The year started out with a big bang: Yeshiva University announced its immediate past chairman, fertilizer and oil magnate Ronald Stanton, was giving $100 million to the school — believed to be the most amount of money ever pledged to a Jewish cause.
“I’m sorry that this is the largest gift ever” to a Jewish organization, Stanton said. “There are plenty of people who could do it, but most substantial philanthropy goes to non-Jewish causes.”
Other donors made news, including William Davidson, owner of the Detroit Pistons and president of Guardian Industries Corp. of Auburn Hills, Mich., and his wife, Karen, who pledged $75 million for a new inpatient tower at Hadassah’s Jerusalem hospital.
Though not as lavish, two $15 million pledges were significant in terms of underscoring the lead role that private family foundations are playing. One of the pledges was from The Charles and Lynn Schusterman Family Foundation to Brandeis for the creation of an interdisciplinary Israel curriculum. This at a time when Jewish students and communal officials are grappling with anti-Israel sentiment on campus and Arab-funded Middle Eastern studies programs are growing.
The other $15 million pledge — from the Harry and Jeanette Weinberg Foundation to help cover tuition costs at 12 Jewish day schools in Baltimore — was cheered by Jewish education advocates as a potential philanthropic model for tackling the major financial challenges faced by day schools.
Fifteen million dollars was also the magic number for the Foundation for Jewish Camping, which received an anonymous donation of that amount from a donor in Chicago. In addition, the camping outfit scored an $11.2 million grant from the Jim Joseph Foundation for preteens in communities West of the Rockies — the splashiest yet as it moves forward with plans to give away $25 million annually.
This would be enough for any year, but 5767 marked the opening of the foundation of casino mogul Sheldon Adelson and his wife Miriam. The couple are reportedly planning to dole out $200 million a year to Jewish causes — dwarfing the amount raised annually by any local federation except for New York.
The Adelsons pledged $60 million this year to birthright israel, and gave $4.5 million to the Shalem Center in Jerusalem for a star-studded institute that will seek to deal with issues facing Israel and Western civilization that include nationalism, terrorism, identity and the spreading of human rights and democracy.
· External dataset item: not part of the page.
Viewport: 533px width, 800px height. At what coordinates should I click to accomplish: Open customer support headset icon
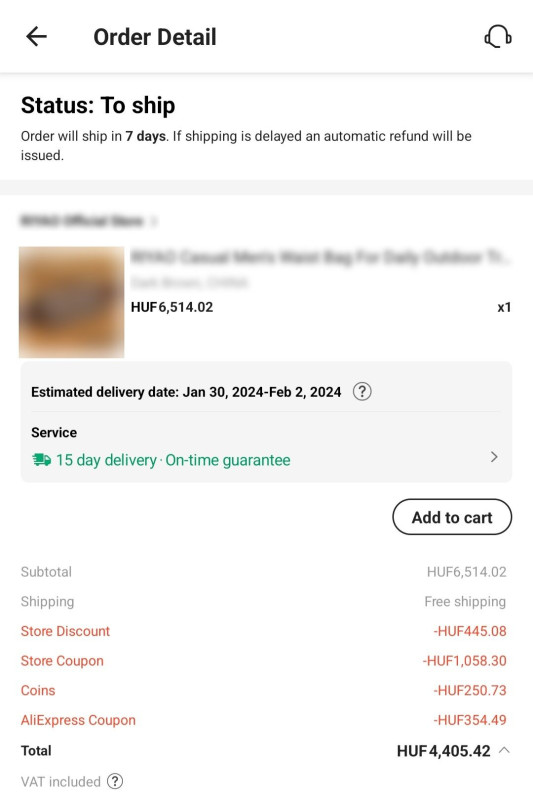[x=498, y=37]
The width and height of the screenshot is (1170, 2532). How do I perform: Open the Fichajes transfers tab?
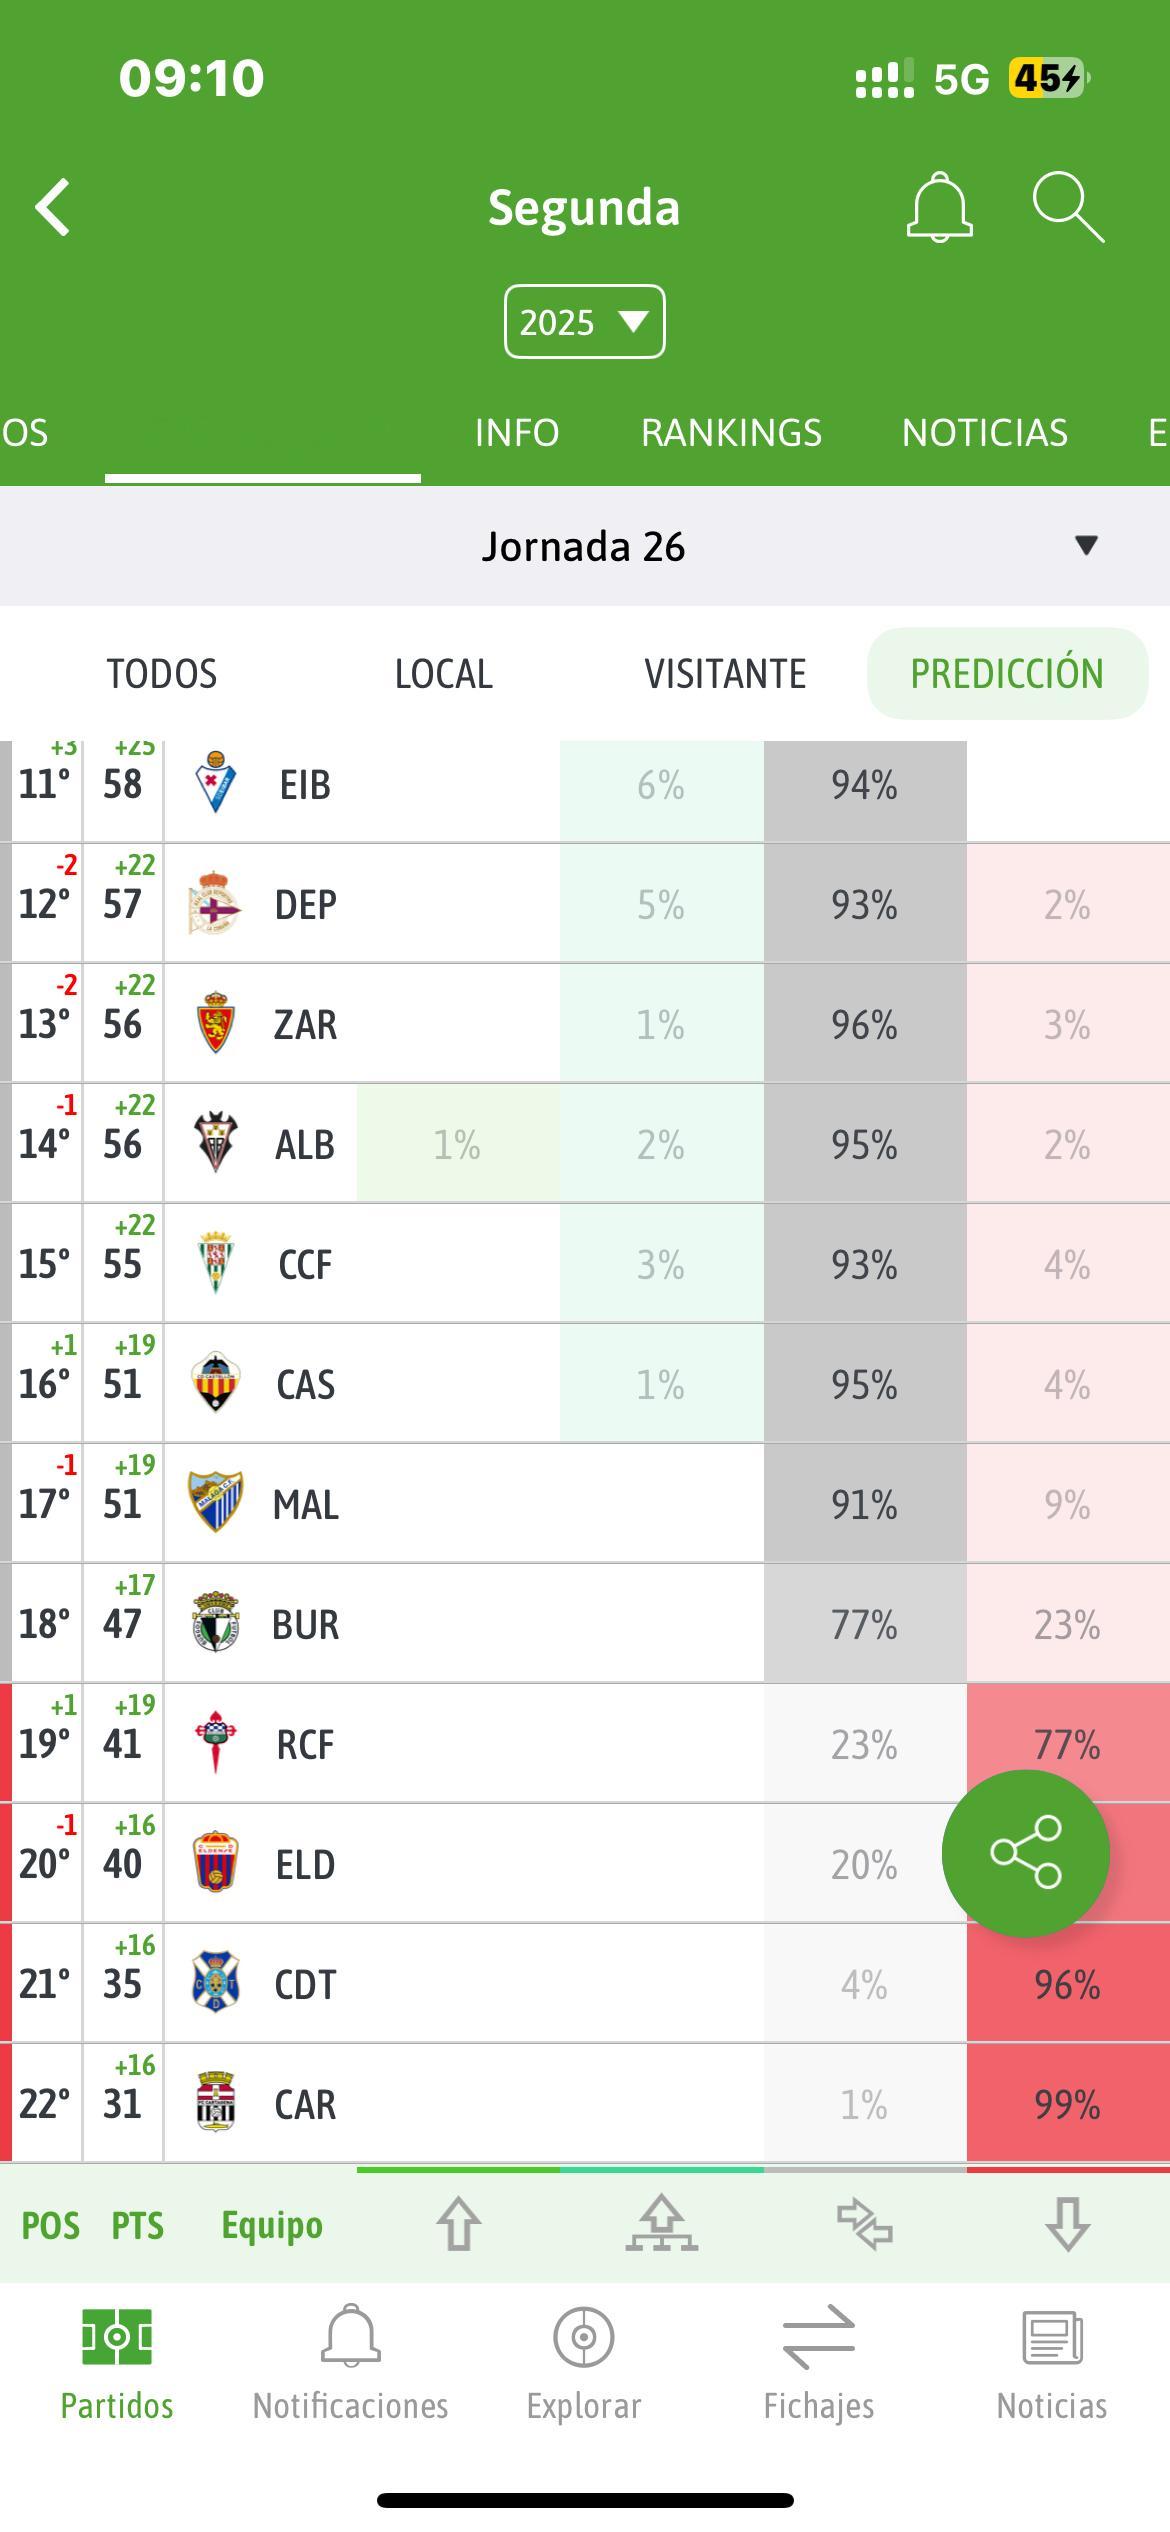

The UJC is not standing still, however. It passed a $40.2 million budget, allocating a significant portion to a restructuring plan aimed at boosting the sagging annual campaigns of local federations; the plan also seeks to build on the success of the UJC’s $360 million Israel Emergency Campaign by beefing up the organization’s office in Israel.
Federations also are working to adapt to the changing philanthropic universe, where individual donors and foundations have the ability to give more in a year than entire communities raise in their annual fund-raising campaigns.
In general — from political activism to religion to philanthropy — the past year demonstrated that the rules of the game are changing dramatically, often rapidly. Looking ahead, the question is which individuals, institutions and movements will figure out how to adjust.